Instructions for the task: Collect every line of the entries below that contains the word "agent", counting only matches with the same capitalization.

Data supplied:
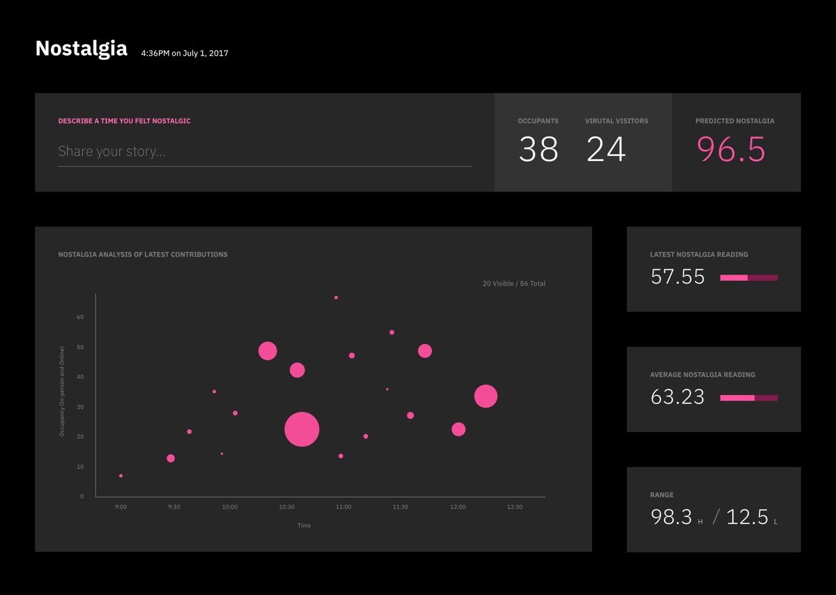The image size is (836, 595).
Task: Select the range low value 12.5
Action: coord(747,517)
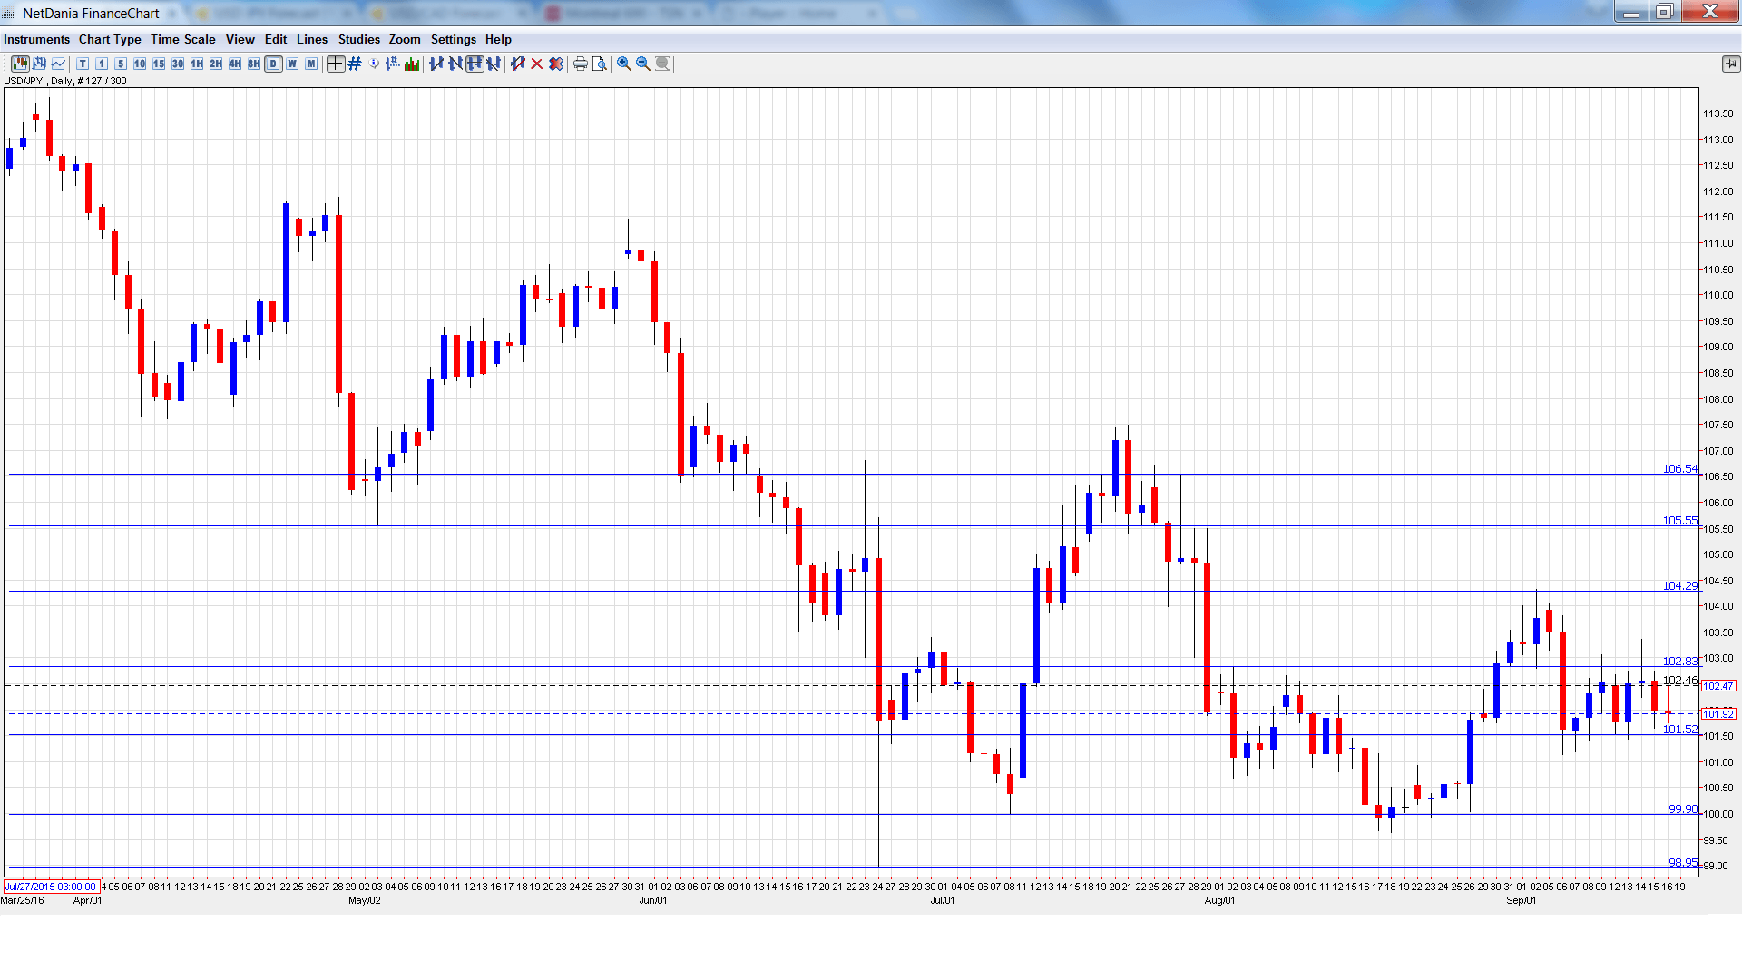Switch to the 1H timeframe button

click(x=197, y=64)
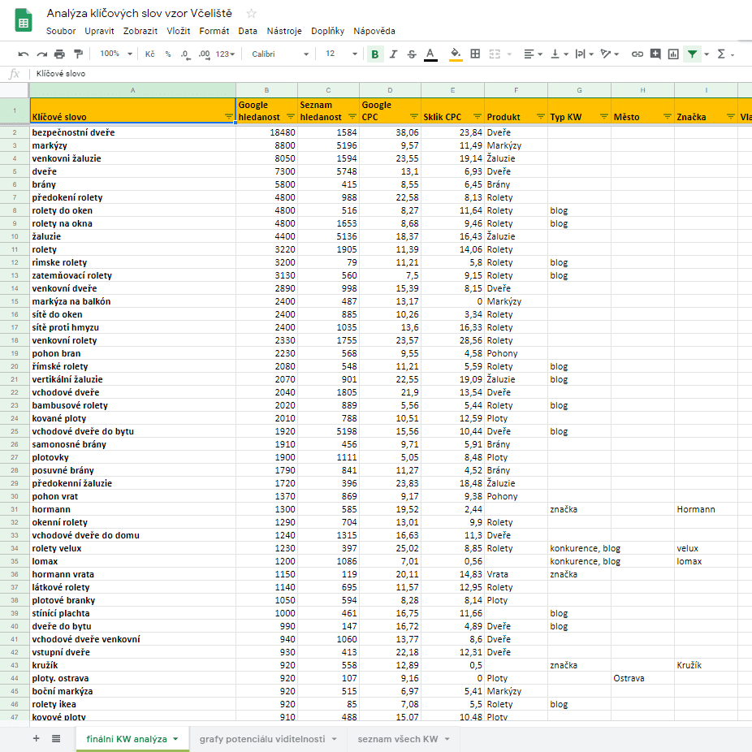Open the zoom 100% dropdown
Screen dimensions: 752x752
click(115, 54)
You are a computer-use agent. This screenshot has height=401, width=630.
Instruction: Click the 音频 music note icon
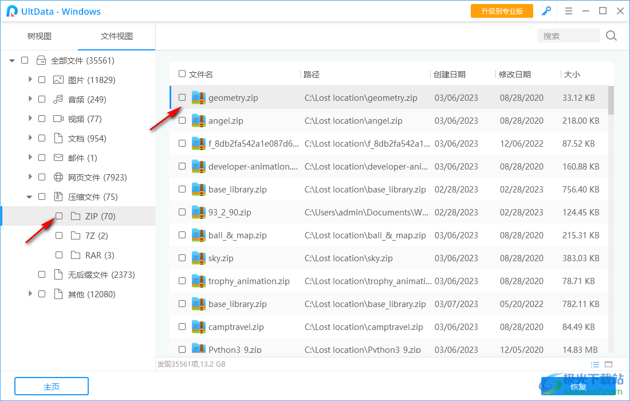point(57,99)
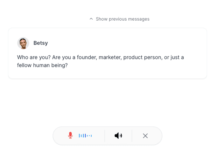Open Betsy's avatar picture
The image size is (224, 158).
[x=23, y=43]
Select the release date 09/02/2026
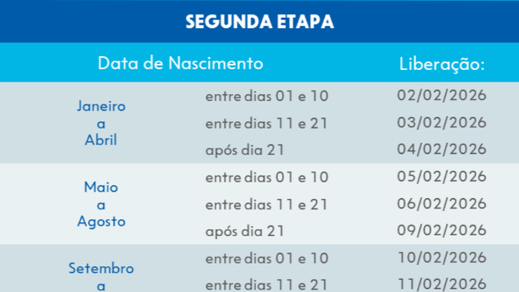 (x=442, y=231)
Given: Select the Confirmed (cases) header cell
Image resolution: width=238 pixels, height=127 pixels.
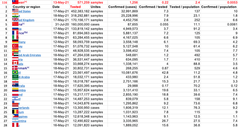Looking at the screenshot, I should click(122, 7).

==

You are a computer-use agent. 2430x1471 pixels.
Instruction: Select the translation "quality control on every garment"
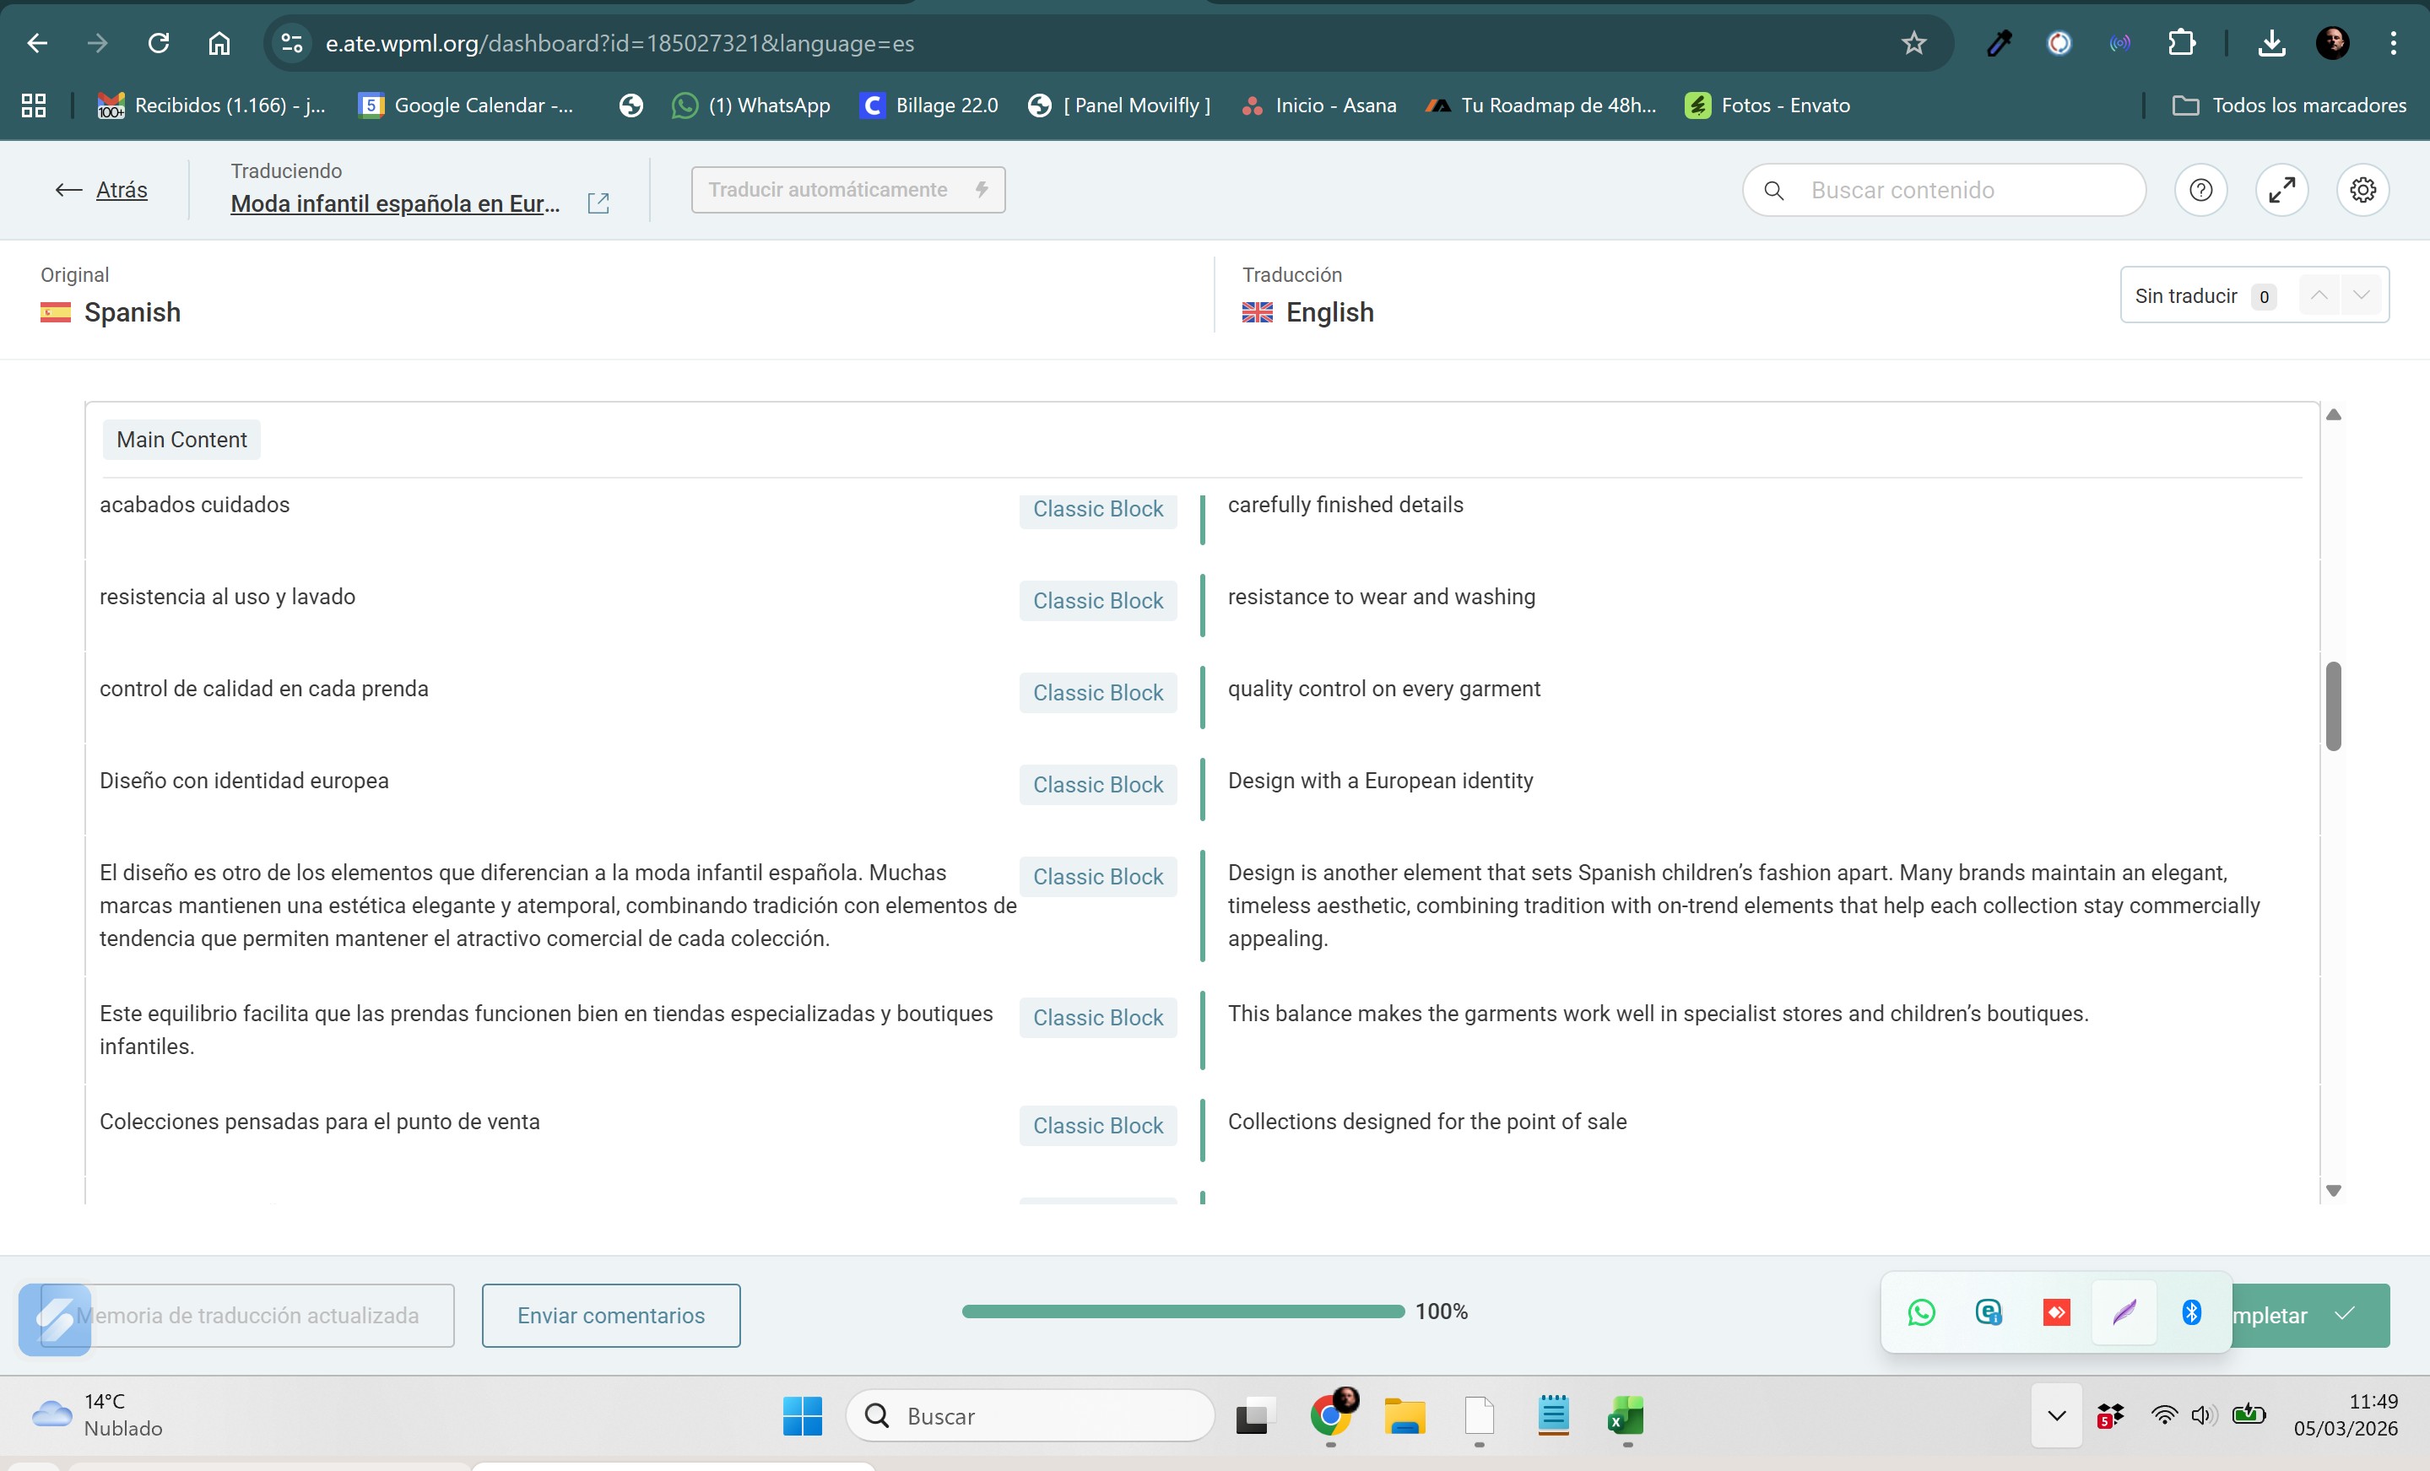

Reply:
You are a computer-use agent. This screenshot has height=401, width=630.
You are a computer-use agent. 2430x1471 pixels.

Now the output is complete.